Re: “Local anti-racism organization will work with RCMP to tackle racism,” Online, Nov. 24.
Having just read about the latest racist rant (washing car at a condo building), as well as Richmond City Councillor Chak Au’s initiative (Stop Racism Alliance) to tackle hate crimes, I find myself reflecting deeply and empathizing with all parties involved.
To begin, I hope our modern tech-centred way of life has not made all of us too trigger happy when it comes to shooting photos or videos with our handy-dandy cellphone cameras at the expense of being more compassionate and people-centred.
Yet, what would I have done had I been in that woman’s shoes? Would I have also felt that taking a photo as proof was the most logical thing to do?
What about the man washing his car in the clearly marked ‘No Car Washing Permitted’ spot?
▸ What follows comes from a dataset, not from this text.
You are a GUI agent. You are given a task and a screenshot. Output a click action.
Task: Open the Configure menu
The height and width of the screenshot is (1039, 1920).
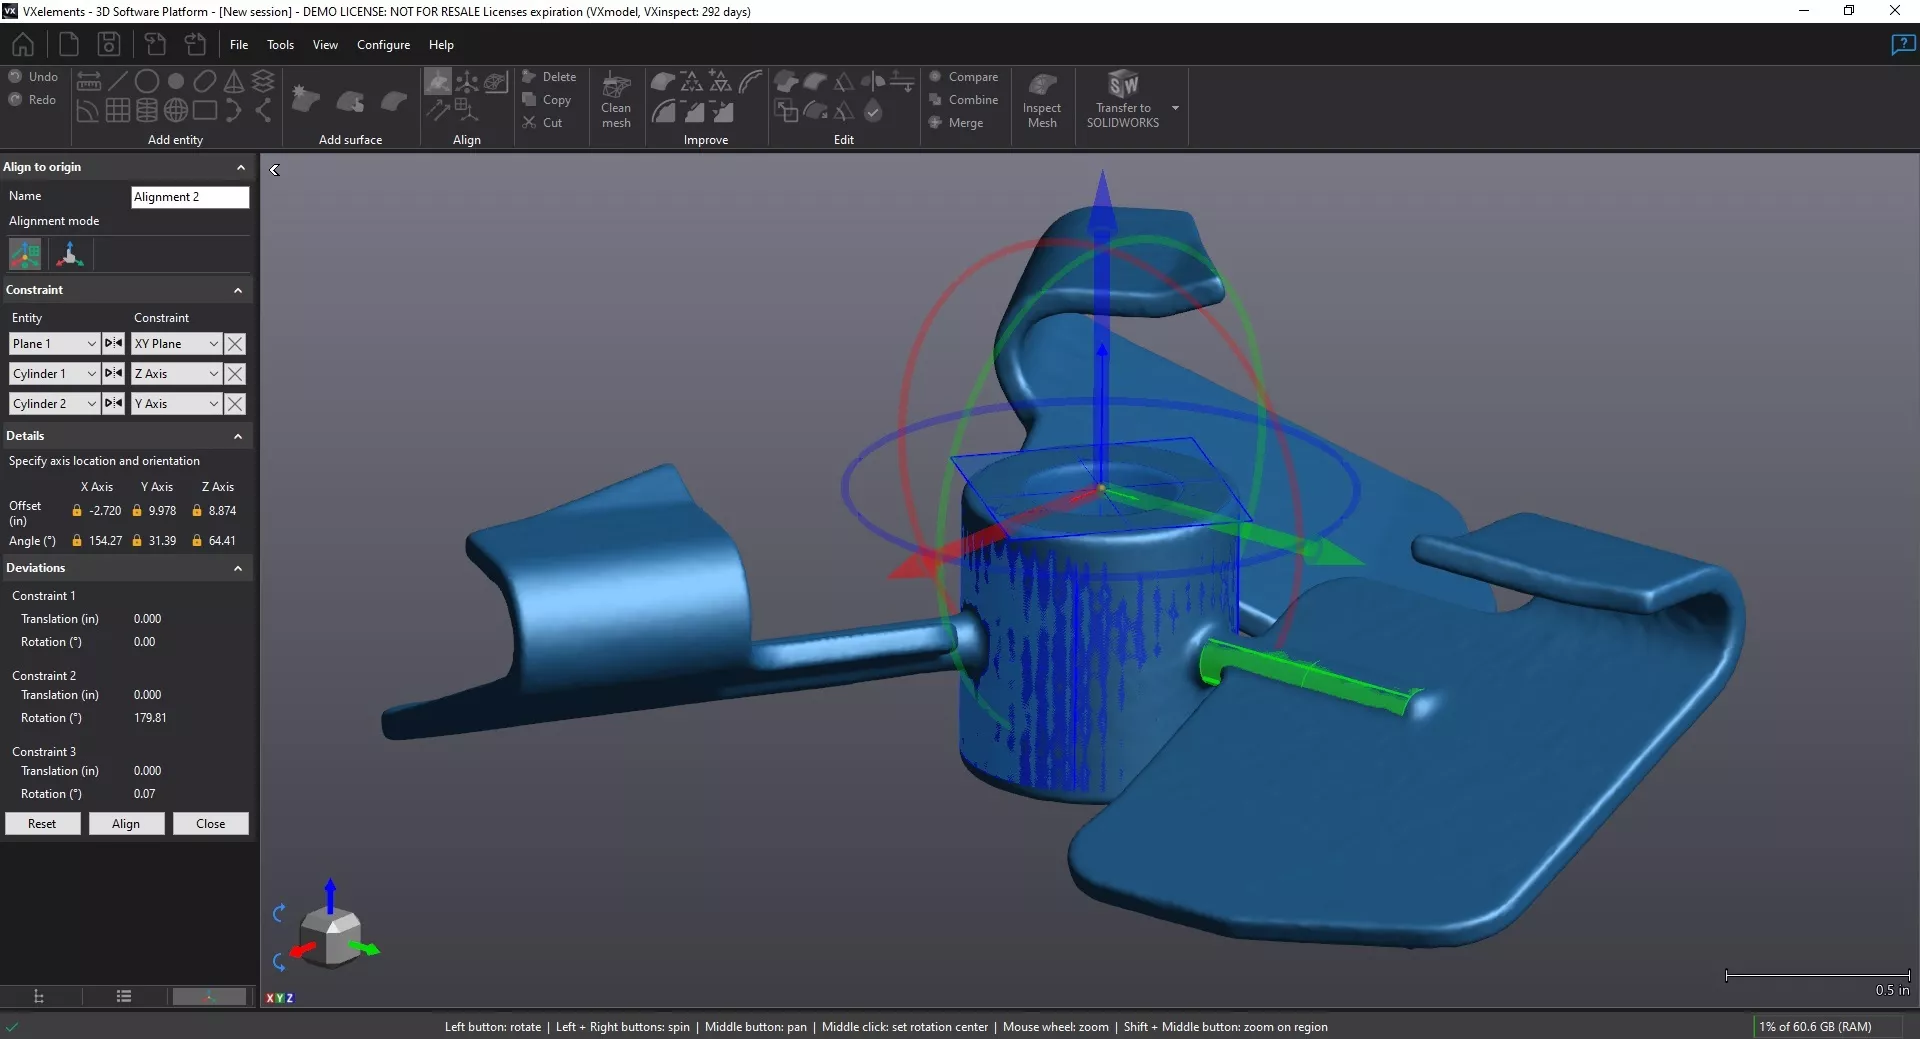tap(383, 44)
Was there a bigger back story?
I do not have all the pieces to this story-puzzle, so I simply wish to share some ideas that could, hopefully, spark a little more mutual understanding.
When I first immigrated to Canada about 15 years ago, I often thought of the caterpillar sternly asking Alice (Alice in the Wonderland),“Who are you?”
And poor Alice — whom I empathized with — struggled to answer, “I can’t explain myself, I’m afraid, sir…I’m not myself, you see…”
As humans, who we are is very much tied to where we are. Thus, familiar external or environmental reference points give us that sense of self, safety and stability.
I know of many newcomers who are now busy re-inventing themselves by attending English language classes or carving jack o’lanterns.
I also know that these newcomers sincerely appreciate all the community members, hosts and leaders for giving them so many useful learning and integration opportunities.
At the same time, I hope these newcomers can learn more Richmond’s history and empathize with the long-time residents in Richmond.
Why? Because the newcomers are not the only ones feeling “lost.” The sense of being “dis-located” could be just as real for those who have called Richmond their home for a long time — and this rightfully includes the Musqueam people.
Some long-time residents may be upset because Richmond’s physical and psychological landscapes are changing so fast they might also feel pressure to “integrate.”
All said — no matter what — before we tell another fellow human to “Go back to (wherever),” we might all just want to remember that we all came from… Africa.
Allow me to borrow my final thought from Carl Sagan, the astronomer who used to host Cosmos. Here’s what he famously said in one episode:
“We are a way for the universe to know itself. Some part of our being knows this is where we came from. We long to return. And we can, because the cosmos is also within us. We’re made of star stuff.”